We have to be careful about what is defined as “elderly” in clinical trials, because in most studies, and even in this study that I’m talking about, people were defined as elderly when they were age 65 or greater. I hardly consider a person at the age of 65 to be elderly. When we look at the average age of diagnosis of lung cancer in the United States, that average age is 72. So is the evidence different in much older populations? That part is difficult to understand at this time because not as many people were enrolled in studies. However, even in those elderly populations there were older patients evaluated in that group as well.

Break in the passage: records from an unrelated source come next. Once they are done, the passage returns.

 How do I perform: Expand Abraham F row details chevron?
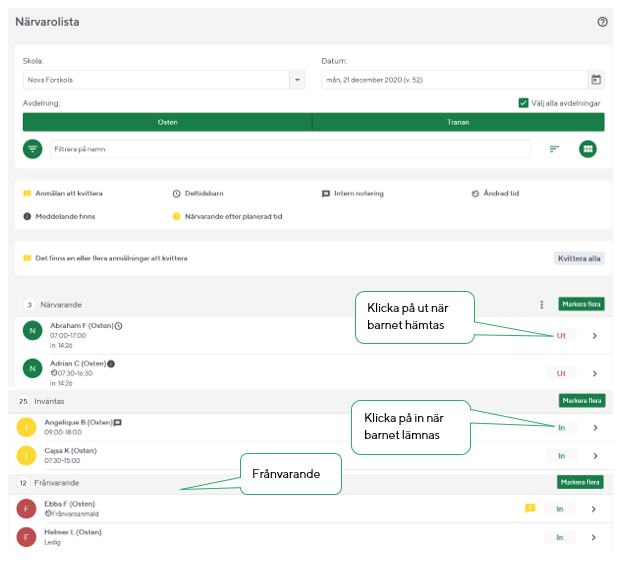pos(594,336)
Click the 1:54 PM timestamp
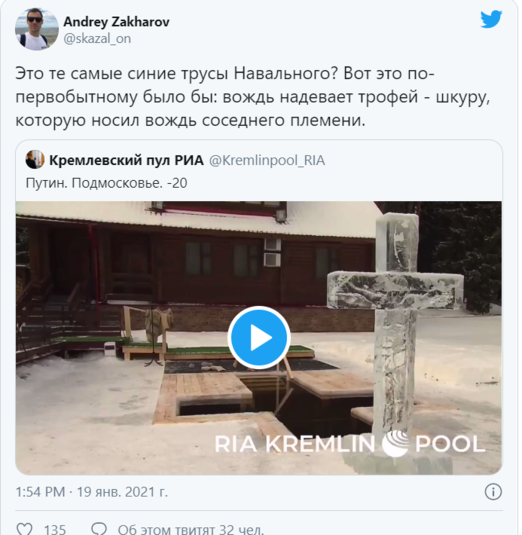This screenshot has height=535, width=522. (40, 492)
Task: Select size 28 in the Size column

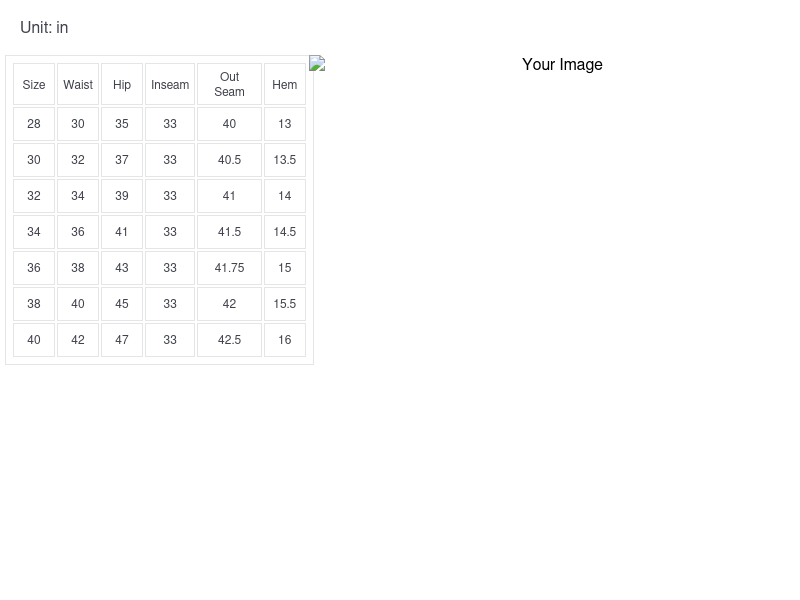Action: pyautogui.click(x=34, y=124)
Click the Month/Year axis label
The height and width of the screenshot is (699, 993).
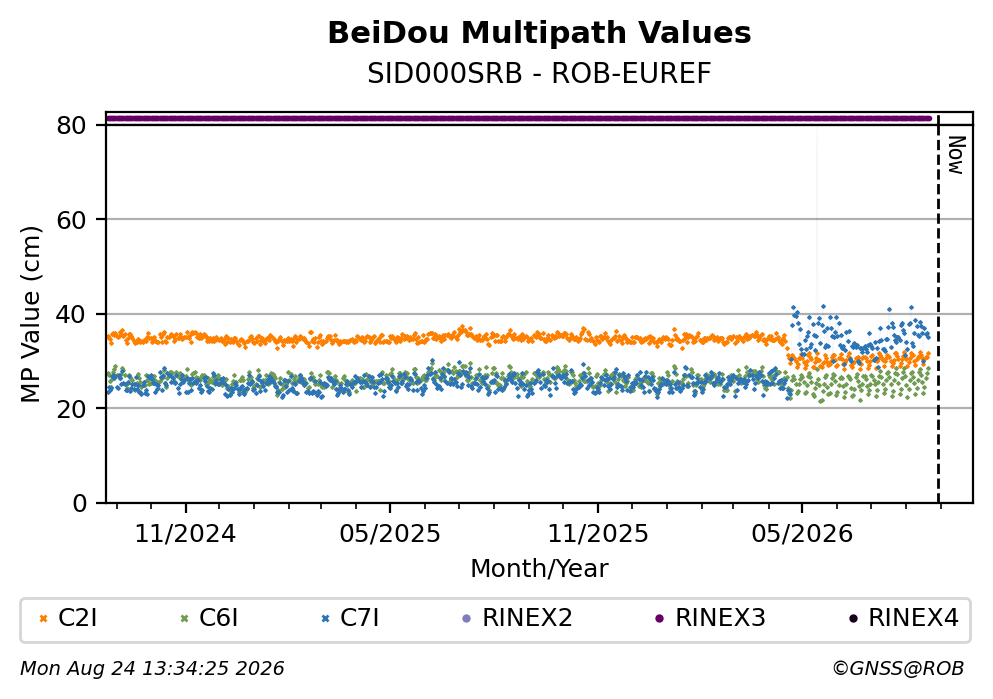click(x=540, y=569)
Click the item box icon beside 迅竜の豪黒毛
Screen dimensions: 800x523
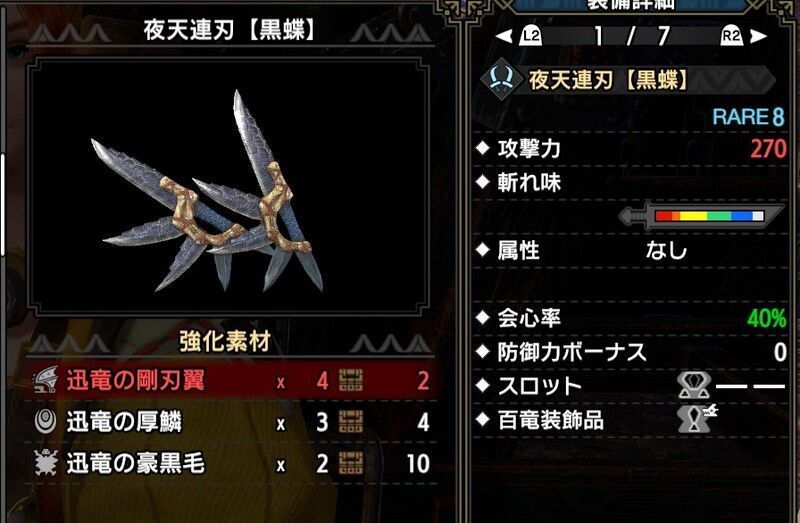tap(351, 463)
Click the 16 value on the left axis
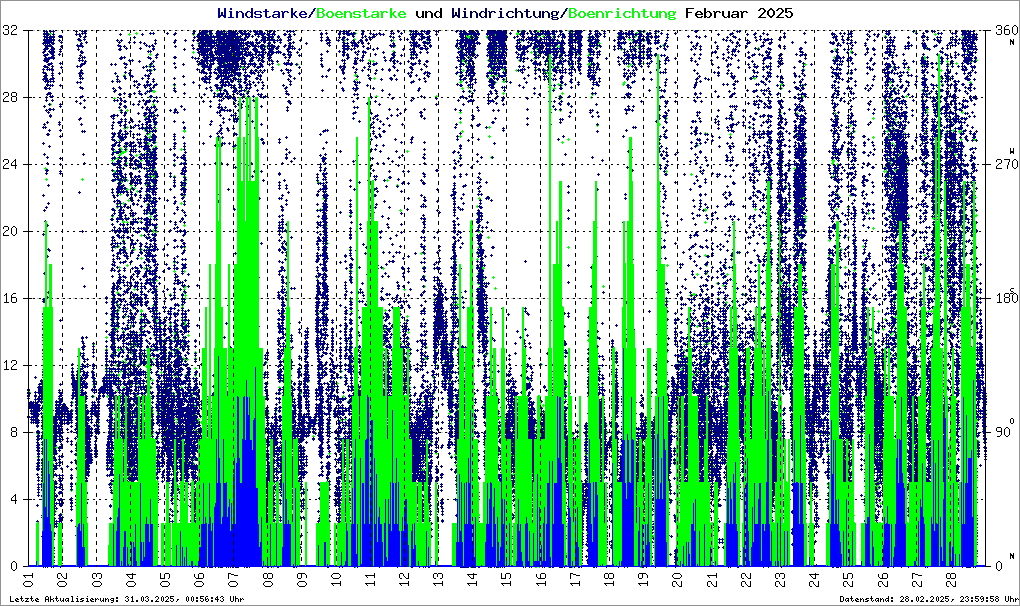 (13, 298)
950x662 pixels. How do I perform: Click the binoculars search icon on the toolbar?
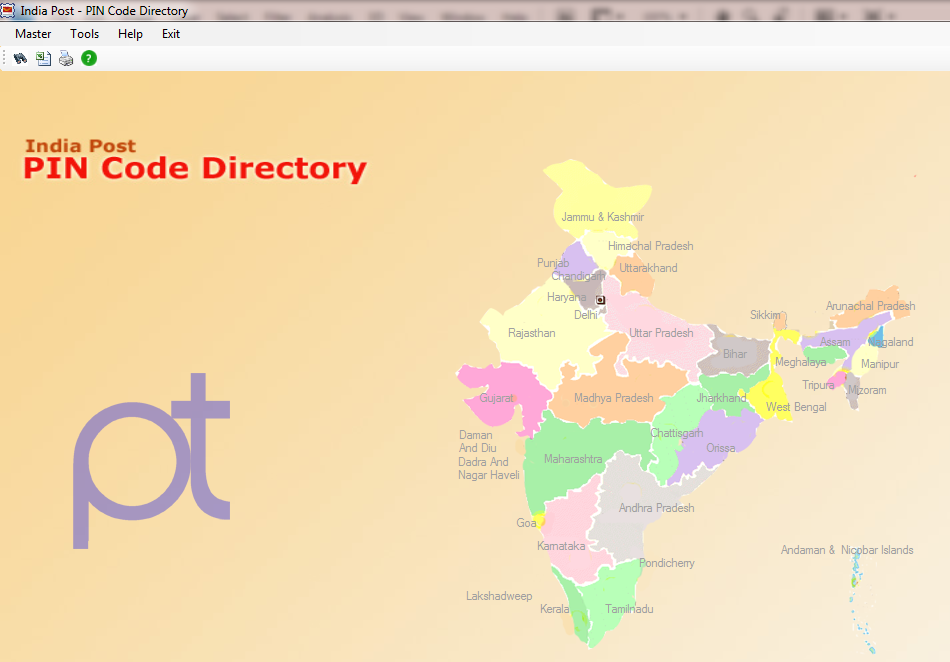pyautogui.click(x=19, y=58)
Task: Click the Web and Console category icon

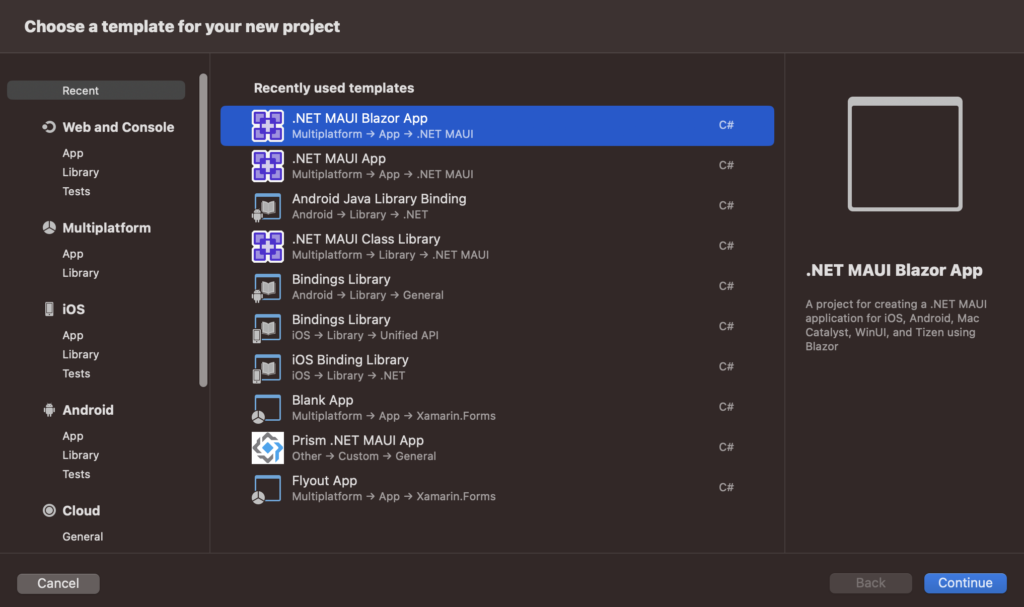Action: click(x=49, y=127)
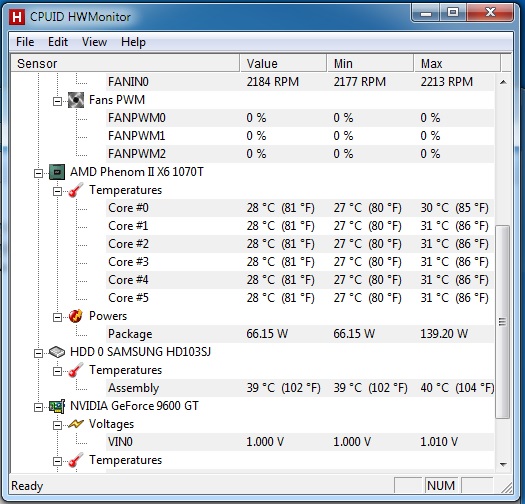
Task: Collapse the NVIDIA GeForce 9600 GT node
Action: coord(39,407)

When I am talking to a person about chemotherapy, age doesn’t factor in as much as we look at a person’s overall health. We have to look at how much they’re able to be up and active through the day. In all of these trials that showed a benefit with chemotherapy a person needed to be up and active through the majority of their day, able to carry out all of their own daily needs and to be able to do different activities without severe physical limitations. For a person who is up and active and moving, we then also look at their overall health status in terms of risks, including kidney function and heart function and lung function. Also it’s important to consider any type of cognitive deficits as well as those physical deficits and in addition the support that a person may have at home. But for a person who is older who is otherwise healthy, who still has many years of expected life outside of the possibility of the lung cancer coming back, adding chemotherapy after surgery is still an important thing to discuss, although it is important for us to monitor those people closely for toxicities and have a low threshold for decreasing the dose as needed in order to help keep a person safe.

On a separate side of consideration, is thinking about a person who has a lung cancer removed with surgery who may not have that same recovery, who may not have the same level of what’s called functional status after their lung cancer has been removed. In the clinical trials again, a person is required, to be eligible, to be able to be up and moving and active through the majority of their day without any significant physical limitations. What happens when a person has been less active at baseline? What happens when a person may be still having a difficult time to recover after surgery, where they’re active for less than half of their day, when they don’t have the ability to be up and moving around? They still have a risk of a cancer coming back. At the same time, we have to be very careful in those situations because chemotherapy when given has significant risk as well. The risks of the complications increase the less active that a person is, particularly risks of getting infections, like pneumonias, bladder infections, things that can be life-threatening when a person has more physical limitations than in a person who is able to be up and active without restriction in their day. It’s important to think about the fact that although we’re trying to cure a patient, we also don’t want to kill them with that cure.

In some situations, when a person may have a higher risk tumor, but their functional status, that ability to be active through the day, may be more marginal, we may consider an adaption of the chemotherapy. Instead of using cisplatin-based chemotherapy, for example, one may consider carboplatin-based chemotherapy. But those situations need to be very carefully evaluated, with lots of discussions with the oncologist and the patient, working through what the risks may be, both with the lung cancer itself as well as from the chemotherapy and its possible toxicities.